Verzoeker vraagt om schorsing, met toepassing van art. 66, eerste lid, van de Pbw, van de (verdere) tenuitvoerlegging van de beslissing van de directeur van voormelde locatie, inhoudende de plaatsing van verzoeker in het basisprogramma.

De voorzitter heeft kennisgenomen van het klaagschrift van 1 juli 2016, alsmede van de schriftelijke inlichtingen van de directeur van 4 juli 2016.

1. De beoordeling
De voorzitter stelt voorop dat in het kader van het verzoek om schorsing van de tenuitvoerlegging van een beslissing van de directeur slechts ruimte bestaat voor een voorlopige beoordeling en dat de zaak niet ten gronde kan worden onderzocht en
beslist.
Aan de orde is daarom slechts de vraag of de beslissing waartegen beklag is ingediend in strijd is met een wettelijk voorschrift dan wel zodanig onredelijk of onbillijk is dat er een spoedeisend belang is om thans over te gaan tot schorsing van de
(verdere) tenuitvoerlegging van die beslissing.

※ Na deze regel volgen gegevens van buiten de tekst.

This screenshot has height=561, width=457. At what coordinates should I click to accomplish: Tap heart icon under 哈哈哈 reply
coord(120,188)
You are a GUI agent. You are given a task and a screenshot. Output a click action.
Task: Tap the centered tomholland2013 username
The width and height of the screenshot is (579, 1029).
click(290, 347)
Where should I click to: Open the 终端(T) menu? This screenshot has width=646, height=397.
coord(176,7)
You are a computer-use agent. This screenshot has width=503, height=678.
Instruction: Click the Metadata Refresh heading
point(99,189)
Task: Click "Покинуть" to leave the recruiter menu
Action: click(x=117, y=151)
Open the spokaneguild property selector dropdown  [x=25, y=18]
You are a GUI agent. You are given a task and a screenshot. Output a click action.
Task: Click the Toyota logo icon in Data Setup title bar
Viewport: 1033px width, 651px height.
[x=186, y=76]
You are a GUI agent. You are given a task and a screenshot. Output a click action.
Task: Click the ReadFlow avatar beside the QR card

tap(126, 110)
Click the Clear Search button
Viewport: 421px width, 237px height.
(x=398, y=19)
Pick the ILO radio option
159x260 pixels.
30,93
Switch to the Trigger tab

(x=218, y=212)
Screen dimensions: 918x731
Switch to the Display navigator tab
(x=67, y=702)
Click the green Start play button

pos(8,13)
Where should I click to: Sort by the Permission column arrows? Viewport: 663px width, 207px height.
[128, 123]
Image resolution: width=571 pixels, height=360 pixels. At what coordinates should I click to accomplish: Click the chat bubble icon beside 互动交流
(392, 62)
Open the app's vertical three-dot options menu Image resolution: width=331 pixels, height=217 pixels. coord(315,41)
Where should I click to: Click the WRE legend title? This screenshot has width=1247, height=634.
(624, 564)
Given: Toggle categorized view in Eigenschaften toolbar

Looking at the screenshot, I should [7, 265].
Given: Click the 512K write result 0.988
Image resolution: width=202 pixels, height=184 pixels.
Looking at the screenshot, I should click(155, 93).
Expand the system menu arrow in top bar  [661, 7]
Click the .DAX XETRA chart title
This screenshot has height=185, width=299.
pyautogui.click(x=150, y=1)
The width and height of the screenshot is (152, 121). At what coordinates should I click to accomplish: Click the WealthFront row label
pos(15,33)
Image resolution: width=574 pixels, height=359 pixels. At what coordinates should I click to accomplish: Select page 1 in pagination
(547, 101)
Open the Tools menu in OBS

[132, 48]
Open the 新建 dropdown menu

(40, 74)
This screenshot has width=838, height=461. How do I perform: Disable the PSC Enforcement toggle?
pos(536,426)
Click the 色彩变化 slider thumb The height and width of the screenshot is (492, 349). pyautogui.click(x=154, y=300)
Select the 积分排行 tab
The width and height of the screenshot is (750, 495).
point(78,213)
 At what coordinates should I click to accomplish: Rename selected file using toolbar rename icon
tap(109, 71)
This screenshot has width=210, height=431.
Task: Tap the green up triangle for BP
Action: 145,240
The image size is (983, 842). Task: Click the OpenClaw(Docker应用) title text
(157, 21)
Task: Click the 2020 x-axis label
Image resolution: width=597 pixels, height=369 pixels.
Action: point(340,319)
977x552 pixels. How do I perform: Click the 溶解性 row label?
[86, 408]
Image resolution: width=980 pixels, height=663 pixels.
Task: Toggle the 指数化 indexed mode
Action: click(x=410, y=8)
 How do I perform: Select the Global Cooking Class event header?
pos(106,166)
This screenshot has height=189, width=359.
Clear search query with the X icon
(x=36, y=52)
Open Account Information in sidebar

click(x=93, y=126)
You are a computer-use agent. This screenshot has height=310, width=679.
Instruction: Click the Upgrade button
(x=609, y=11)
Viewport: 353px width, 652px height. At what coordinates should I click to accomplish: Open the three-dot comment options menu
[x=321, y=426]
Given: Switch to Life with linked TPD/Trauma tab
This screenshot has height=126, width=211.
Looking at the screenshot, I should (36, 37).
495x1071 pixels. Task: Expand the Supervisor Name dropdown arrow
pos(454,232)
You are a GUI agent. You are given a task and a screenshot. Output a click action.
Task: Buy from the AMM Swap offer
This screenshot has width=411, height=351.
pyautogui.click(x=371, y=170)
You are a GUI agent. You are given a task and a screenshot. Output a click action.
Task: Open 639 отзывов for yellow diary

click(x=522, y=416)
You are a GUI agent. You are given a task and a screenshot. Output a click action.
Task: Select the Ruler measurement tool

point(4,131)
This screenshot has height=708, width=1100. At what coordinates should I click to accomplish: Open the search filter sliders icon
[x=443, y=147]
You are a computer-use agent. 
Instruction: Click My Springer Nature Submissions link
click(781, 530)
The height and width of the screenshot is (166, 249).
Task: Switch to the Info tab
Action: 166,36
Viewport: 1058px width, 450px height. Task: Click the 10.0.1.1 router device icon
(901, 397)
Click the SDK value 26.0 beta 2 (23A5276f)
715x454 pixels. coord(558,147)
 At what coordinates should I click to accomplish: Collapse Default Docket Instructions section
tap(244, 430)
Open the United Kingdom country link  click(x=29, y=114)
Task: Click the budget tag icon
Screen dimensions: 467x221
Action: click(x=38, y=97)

Naar het oordeel van de voorzitter is dat het geval.
Namens verzoeker is verzocht om schorsing van de beslissing van de directeur om verzoeker te plaatsen in het basisprogramma. . Uit de door de directeur verstrekte inlichtingen is echter gebleken dat de directeur een dergelijke beslissing niet heeft
genomen. Bij beslissing van 29 juni 2016 heeft de selectiefunctionaris verzoeker geselecteerd voor plaatsing in het gevangenisregime van de p.i. Dordrecht. Blijkens de door de directeur verstrekte inlichtingen is verzoeker in afwachting van de
uitvoering van deze beslissing als passant “afgeplaatst” van de ZBBI (en naar de voorzitter begrijpt ingesloten in een huis van bewaring). Afgesproken is dat verzoeker bij zijn plaatsing in de p.i. Dordrecht in het plusprogramma wordt geplaatst. De
voorzitter vat in dit licht het schorsingsverzoek op als gericht tegen de beslissing van de directeur om verzoeker uit de ZBBI te plaatsen. Die beslissing tot plaatsing van verzoeker is voorbehouden aan de selectiefunctionaris en de beslissing van de
directeur is onbevoegd genomen.
Het schorsingsverzoek moet dan ook worden toegewezen.

2. De uitspraak
De voorzitter wijst het verzoek toe en schorst de beslissing van de directeur met onmiddellijke ingang tot het moment dat de beklagcommissie op het onderliggende beklag zal hebben beslist.

Aldus gedaan door mr. A. van Waarden, voorzitter, in tegenwoordigheid van B.A. Bogaars, secretaris, op 5 juli 2016.